CS312 Lecture 2: More Introduction to SML

In sections on Wednesday, you should've seen a few simple expression and declaration forms for SML. The syntax of this fragment of the language can be summarized as follows: (note that ~ is unary, - is binary).

identifiers (id)	`x`, `y`, `foo1000`
constants (const)	...~2, ~1, 0, 1, 2 (integers) 1.0, ~0.001, 3.141 (reals) true, false (booleans) "hello", "", "!" (strings) #"A", #" " (characters)
types (type)	`int`, `real`, `bool`, `string`, `char`, type``type``...``type* `->` type
unary operations (unary-op expr)	`~`, `not`, `size`, ...
binary operations (binary-op expr)	`+, , -, >, <, >=, <=, ^`, ...*
expressions (expr)	constant, id, unary-op expr, expr binary-op expr, if expr then expr else expr, let decl ... decl in expr end, expr(expr,...,expr)
declarations (decl)	val id = expr fun id(id:type,...,id:type):type = expr

The ML interpreter allows either expressions or declarations to be typed at the prompt. We can think of a program as being just an ML expression, although later we'll see it is more complex.

We can think of this table as giving a set of rules for building up an ML expression that has legal syntax. For example, a type must be either the word int, the word real, the word bool, the word char, or something else of the form type*type*...*type -> type, where the word type represents any type built up according to the rules for building types. For example, int->bool is a legal type that represents the type of a function that takes in an int and returns a boolean. Since int->bool is a legal type, so is string*(int->bool)->string. It is the type of a function that expects two arguments, a string and another function, and returns a string. The function passed as the second argument must accept an integer and return a boolean. Thus, we can see that ML supports higher-order functions that manipulate other functions as if they were ordinary values. (In this definition, type is known as a syntactic metavariable: it isn't a variable at the level of the SML language; it's a variable that we use for defining syntax.)

**Information supplied**
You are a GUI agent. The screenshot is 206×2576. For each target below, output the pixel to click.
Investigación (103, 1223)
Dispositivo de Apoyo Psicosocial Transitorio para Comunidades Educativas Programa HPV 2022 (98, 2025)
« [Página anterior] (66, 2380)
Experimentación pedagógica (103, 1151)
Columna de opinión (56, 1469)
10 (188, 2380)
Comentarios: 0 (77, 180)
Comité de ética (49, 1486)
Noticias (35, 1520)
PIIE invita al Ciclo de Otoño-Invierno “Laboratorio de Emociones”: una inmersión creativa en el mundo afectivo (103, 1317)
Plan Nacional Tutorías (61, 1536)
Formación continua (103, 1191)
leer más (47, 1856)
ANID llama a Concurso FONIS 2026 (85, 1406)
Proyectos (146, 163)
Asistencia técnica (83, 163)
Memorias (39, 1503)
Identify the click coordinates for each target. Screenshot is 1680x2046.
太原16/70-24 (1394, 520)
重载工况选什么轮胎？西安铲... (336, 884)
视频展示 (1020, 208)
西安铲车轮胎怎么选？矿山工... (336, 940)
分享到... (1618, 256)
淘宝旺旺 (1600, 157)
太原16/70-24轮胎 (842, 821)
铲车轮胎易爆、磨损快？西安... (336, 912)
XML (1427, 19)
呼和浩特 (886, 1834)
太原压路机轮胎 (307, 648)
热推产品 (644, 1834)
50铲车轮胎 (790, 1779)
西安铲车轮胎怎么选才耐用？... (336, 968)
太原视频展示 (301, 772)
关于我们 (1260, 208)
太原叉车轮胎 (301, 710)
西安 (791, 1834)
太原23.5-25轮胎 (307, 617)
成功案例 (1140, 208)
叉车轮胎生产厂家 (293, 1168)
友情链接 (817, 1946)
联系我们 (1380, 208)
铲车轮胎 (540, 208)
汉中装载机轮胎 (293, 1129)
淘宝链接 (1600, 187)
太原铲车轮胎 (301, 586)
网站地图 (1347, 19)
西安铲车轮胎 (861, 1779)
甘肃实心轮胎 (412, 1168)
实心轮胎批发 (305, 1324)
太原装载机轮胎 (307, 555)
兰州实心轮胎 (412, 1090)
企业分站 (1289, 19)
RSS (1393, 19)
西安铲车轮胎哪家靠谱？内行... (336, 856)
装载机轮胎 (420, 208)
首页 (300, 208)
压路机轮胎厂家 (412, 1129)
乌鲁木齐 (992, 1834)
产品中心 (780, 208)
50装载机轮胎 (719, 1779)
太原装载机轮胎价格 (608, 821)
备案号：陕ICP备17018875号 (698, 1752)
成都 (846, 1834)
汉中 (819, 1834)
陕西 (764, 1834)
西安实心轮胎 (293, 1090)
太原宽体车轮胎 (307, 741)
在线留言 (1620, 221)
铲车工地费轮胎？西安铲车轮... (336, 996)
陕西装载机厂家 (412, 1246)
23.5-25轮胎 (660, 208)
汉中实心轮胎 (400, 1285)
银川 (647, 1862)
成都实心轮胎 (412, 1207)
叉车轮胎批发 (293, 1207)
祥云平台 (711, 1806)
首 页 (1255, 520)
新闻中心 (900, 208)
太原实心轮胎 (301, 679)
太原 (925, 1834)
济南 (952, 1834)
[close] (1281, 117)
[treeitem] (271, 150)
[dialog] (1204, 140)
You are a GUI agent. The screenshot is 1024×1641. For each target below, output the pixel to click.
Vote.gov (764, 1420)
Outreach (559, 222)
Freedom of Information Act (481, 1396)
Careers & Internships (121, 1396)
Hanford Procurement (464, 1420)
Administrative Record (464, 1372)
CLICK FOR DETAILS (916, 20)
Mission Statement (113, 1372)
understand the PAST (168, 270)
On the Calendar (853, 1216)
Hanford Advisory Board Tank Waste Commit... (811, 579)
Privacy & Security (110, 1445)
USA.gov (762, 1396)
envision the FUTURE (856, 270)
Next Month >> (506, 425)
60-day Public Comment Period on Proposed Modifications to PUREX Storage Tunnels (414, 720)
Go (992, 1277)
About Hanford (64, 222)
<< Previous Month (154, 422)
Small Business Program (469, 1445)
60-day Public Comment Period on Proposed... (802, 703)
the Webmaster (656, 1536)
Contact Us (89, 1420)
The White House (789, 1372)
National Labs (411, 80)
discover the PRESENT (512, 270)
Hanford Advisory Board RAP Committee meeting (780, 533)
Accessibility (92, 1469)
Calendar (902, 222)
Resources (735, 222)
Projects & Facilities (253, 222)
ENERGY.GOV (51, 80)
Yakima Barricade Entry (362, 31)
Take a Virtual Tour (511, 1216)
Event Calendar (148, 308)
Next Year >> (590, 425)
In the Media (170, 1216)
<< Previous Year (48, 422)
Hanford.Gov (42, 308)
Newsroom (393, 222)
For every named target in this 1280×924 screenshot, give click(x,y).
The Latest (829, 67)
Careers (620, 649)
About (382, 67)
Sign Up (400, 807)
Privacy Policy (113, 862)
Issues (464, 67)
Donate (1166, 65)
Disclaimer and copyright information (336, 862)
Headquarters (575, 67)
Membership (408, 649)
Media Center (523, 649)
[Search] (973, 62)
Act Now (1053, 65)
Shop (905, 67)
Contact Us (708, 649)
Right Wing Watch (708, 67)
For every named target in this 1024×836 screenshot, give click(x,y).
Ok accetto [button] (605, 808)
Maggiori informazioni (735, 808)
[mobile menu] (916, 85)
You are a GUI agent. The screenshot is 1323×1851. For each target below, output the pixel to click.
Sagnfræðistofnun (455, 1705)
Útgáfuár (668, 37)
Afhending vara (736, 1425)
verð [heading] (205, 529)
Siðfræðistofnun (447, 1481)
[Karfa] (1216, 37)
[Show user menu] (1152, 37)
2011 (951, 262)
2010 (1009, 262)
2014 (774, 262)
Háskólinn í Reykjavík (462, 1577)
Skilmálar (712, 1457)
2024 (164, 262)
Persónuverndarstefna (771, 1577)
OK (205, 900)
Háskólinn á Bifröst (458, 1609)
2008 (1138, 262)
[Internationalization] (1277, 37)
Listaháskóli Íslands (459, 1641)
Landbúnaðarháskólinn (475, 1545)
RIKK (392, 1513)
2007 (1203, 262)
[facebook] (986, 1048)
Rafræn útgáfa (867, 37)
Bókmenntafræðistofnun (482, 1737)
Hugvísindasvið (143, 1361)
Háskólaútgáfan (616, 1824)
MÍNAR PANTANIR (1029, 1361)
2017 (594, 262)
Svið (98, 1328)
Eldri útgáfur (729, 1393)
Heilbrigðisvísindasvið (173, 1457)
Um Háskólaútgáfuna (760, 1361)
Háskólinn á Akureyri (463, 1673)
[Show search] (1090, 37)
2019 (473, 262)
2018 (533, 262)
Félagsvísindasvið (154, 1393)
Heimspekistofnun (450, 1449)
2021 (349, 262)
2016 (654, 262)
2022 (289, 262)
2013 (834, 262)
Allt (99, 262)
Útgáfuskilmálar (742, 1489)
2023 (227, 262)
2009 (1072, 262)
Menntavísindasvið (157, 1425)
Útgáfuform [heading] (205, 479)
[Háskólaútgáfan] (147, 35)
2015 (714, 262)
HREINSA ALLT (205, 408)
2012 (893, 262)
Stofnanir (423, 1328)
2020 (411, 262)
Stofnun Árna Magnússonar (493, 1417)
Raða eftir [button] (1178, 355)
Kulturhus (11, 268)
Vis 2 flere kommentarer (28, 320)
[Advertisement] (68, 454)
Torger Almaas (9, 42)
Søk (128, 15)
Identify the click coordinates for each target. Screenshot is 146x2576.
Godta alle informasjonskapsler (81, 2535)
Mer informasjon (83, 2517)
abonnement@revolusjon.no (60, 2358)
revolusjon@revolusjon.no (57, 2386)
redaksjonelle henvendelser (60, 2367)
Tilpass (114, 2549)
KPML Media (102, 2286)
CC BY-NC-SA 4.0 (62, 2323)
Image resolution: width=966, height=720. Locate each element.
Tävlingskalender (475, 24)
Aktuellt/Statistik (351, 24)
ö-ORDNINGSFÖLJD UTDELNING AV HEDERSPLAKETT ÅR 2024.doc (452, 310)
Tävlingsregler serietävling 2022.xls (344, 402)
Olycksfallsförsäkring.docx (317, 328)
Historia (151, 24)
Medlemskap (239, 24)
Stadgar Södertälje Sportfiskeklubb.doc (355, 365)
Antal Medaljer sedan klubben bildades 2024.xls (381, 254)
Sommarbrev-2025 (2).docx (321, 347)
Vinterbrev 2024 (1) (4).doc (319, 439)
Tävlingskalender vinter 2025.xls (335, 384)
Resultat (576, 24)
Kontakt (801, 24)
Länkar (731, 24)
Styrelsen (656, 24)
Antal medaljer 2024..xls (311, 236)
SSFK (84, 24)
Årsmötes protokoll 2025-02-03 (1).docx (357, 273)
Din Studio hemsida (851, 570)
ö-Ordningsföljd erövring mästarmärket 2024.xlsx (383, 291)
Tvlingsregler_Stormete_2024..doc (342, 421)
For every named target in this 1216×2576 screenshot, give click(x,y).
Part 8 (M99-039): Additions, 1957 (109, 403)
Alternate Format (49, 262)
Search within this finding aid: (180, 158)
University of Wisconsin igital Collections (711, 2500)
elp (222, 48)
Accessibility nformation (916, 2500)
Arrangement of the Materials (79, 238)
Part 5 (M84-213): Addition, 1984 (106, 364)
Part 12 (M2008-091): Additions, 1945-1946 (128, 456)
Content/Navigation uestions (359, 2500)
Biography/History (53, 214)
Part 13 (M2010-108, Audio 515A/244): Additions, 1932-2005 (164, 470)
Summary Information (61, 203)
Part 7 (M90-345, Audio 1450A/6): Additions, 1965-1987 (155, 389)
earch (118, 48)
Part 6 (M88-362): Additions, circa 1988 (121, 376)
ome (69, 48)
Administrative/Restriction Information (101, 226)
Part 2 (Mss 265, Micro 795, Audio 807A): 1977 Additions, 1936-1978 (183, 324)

**Set problem 1**
In the SML lecture, rewrite the paragraph beginning "We can think of this table" as a short bulleted list that keeps its main facts.
**Set problem 2**
In the SML lecture, what does the type int->bool represent?
**Set problem 3**
Reproduce everything in the SML lecture from "The ML interpreter" down to "is more complex.".

**Correct answer 1**
- The table works as a set of rules for building syntactically legal ML expressions.
- A type is int, real, bool, char, or a form type*type*...*type -> type, where each type is itself built by these rules.
- int->bool is the type of a function that takes an int and returns a boolean.
- Because int->bool is legal, so is string*(int->bool)->string. That is a function taking a string and a function (int to boolean) and returning a string.
- ML therefore supports higher-order functions, which treat other functions as ordinary values.
- In this definition, type is a syntactic metavariable. It is a variable used for defining syntax, not a variable of the SML language.

**Correct answer 2**
The type of a function that takes in an int and returns a boolean.

**Correct answer 3**
The ML interpreter allows either expressions or declarations to be typed at the prompt. We can think of a program as being just an ML expression, although later we'll see it is more complex.